When My Dad Noticed a Phrase in the First Book I Wrote

By Rebecca MortonPublished 10 months ago Updated 9 months ago 3 min read
Learning About Word Choice at Age Six or Seven
Photo by Alexander Dummer on Unsplash

I titled my book, "The Magic Christmas Violin." I don't know what inspired it. I just remember that, one afternoon, alone in my bedroom, sitting at my blue and green cardboard table in my blue and green cardboard chair, I decided to make my own picture book.

It was probably December, or late November, of 1972 or 1973, when the TV commercials were beginning to mention Christmas, as were my school teachers. This explains my book's Christmas theme.

The "magic" part must have been inspired by the animated Christmas TV specials I watched which always involved some kind of magic, be it corn that makes reindeer fly or Santa Claus' crystal ball he uses to see what children are doing all over the world. That idea used to make me feel very self-conscious sometimes, but that's another story.

But why the violin? I have no idea. Maybe it was because it was an instrument I could actually draw. I had never played any instrument but a toy piano, a toy drum, a tambourine, those painted sticks with the grooves that you rub together and a triangle. Also, I played the guitar you make by wrapping rubber bands around an open shoe box.

Drawing a violin with a crayon is basically drawing a number eight, coloring it in brown, drawing some black vertical lines through it for the strings, and adding a long gray line for a bow.

What was the magic of this violin? It played itself. I probably got that idea from TV, too. I watched a lot of reruns of Bewitched and I Dream of Jeanie after school on Milwaukee's one independent TV station, Channel 18.

I don't remember a lot about creating this book. I remember I used different colors of construction paper to make the pages, and crayons to draw the pictures. I probably used one of those fat pencils for small children to print out the words. I remember those were navy blue. My mother must have stapled the pages together.
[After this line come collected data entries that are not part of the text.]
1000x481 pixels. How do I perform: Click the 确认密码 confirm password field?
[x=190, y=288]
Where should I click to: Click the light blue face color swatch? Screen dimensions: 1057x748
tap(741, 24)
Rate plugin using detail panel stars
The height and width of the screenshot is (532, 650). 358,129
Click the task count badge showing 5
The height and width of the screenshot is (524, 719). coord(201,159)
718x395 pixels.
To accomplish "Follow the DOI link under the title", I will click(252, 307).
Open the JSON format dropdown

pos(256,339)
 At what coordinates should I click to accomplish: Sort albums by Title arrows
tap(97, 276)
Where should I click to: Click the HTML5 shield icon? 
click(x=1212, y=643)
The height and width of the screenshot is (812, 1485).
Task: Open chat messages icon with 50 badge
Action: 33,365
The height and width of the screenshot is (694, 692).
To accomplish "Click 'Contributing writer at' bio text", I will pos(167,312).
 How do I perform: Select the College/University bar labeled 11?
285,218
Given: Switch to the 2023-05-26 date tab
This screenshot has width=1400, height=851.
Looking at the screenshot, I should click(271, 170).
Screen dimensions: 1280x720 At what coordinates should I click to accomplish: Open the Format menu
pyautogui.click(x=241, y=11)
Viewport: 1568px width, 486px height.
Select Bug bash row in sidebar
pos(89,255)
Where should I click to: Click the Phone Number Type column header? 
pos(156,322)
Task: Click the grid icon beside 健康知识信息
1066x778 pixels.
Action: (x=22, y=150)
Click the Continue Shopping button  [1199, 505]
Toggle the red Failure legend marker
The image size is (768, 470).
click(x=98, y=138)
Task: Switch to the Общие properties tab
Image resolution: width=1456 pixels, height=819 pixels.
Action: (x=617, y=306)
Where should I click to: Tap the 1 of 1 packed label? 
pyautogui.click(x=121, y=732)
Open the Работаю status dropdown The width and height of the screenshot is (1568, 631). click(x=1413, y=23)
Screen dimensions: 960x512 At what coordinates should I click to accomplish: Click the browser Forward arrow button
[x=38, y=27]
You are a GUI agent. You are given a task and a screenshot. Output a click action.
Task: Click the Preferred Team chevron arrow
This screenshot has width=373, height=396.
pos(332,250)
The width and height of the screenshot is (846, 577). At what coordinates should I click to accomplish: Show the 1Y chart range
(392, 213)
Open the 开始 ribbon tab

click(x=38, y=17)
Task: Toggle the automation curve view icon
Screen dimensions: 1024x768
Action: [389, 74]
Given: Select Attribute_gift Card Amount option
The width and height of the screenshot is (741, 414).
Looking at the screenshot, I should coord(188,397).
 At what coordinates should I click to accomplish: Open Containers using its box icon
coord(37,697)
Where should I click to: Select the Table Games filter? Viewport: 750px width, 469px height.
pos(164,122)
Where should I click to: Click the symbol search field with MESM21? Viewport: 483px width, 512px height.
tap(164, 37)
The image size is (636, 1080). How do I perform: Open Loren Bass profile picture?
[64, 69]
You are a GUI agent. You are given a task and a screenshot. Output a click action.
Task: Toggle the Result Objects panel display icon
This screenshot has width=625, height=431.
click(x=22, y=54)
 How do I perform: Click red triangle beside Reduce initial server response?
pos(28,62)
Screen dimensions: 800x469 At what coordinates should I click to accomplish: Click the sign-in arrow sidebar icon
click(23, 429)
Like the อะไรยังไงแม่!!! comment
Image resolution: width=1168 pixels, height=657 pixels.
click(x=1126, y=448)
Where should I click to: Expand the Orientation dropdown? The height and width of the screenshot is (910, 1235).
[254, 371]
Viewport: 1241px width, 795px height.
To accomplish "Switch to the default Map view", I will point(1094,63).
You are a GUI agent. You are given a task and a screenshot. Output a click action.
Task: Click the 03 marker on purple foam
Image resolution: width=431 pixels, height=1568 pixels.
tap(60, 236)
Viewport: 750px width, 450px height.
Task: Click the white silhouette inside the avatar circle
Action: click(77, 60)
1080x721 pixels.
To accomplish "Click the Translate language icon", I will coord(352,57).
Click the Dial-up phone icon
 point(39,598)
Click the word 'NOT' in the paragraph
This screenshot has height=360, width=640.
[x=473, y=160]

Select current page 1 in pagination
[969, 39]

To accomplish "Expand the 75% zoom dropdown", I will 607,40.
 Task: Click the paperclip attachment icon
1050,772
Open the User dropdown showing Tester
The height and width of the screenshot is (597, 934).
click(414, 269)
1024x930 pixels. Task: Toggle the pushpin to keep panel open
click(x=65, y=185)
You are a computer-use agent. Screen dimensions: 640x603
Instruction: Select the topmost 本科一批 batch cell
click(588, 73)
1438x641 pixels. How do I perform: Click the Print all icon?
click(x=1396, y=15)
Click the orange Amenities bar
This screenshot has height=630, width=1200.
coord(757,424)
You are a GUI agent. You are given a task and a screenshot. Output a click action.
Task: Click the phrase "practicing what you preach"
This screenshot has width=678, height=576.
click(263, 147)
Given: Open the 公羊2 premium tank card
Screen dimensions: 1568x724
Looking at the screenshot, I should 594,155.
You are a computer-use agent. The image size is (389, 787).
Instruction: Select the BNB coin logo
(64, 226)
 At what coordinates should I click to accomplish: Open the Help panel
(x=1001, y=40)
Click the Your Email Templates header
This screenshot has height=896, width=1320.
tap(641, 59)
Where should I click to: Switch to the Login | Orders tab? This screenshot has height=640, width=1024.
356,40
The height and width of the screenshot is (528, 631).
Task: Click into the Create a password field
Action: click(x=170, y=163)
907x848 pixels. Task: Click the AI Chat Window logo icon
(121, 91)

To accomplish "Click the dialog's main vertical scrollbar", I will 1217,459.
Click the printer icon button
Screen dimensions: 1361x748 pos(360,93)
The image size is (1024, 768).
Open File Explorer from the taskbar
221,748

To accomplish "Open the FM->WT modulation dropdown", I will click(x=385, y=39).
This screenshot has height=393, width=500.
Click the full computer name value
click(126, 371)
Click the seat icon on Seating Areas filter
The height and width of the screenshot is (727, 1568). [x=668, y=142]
The book has been lost, as my family moved several times during my childhood, but, judging from other bits of my writing that survived longer, I'm sure there was not much respect for rules of capitalization, nor basic letter shapes, especially with the capital "E". I tended to make an "E" with many more than three horizontal lines, so that it resembled a hair comb more than a letter.

What I remember the most about the first book I wrote was reading it with my dad that evening after he came home from work. We both sat on the couch. I can't remember who read the book aloud. Maybe we took turns.

I had only gotten halfway through reading the first page, which said that the little girl who the story was about (I forget her name), left her house one snowy morning and "set off for school."

"Set off for school!" my dad interrupted, "That's an interesting choice of words! Like a grownup writer!"

I didn't expect this reaction. I had read and heard him and others read so many stories to me, it just seemed an appropriate phrase.

My dad continued, "I mean, other kids your age might just say, 'she walked to school', or 'she went to school'. But you wrote, 'set off for school'.

Looking back at this moment fifty years later, I think my dad was trying to tell me that my phrase was unusually literary for my age.

Though I didn't exactly know what he meant at the time, I did learn something important halfway through page one of my first storybook: the words a writer uses make a difference.

Words are not just tools to tell a story. They can change the meaning of a sentence, or set a different tone, or set a literary style for a written piece. They are crayons of many different colors and shades. Which ones you choose to tell your story can change the entire picture.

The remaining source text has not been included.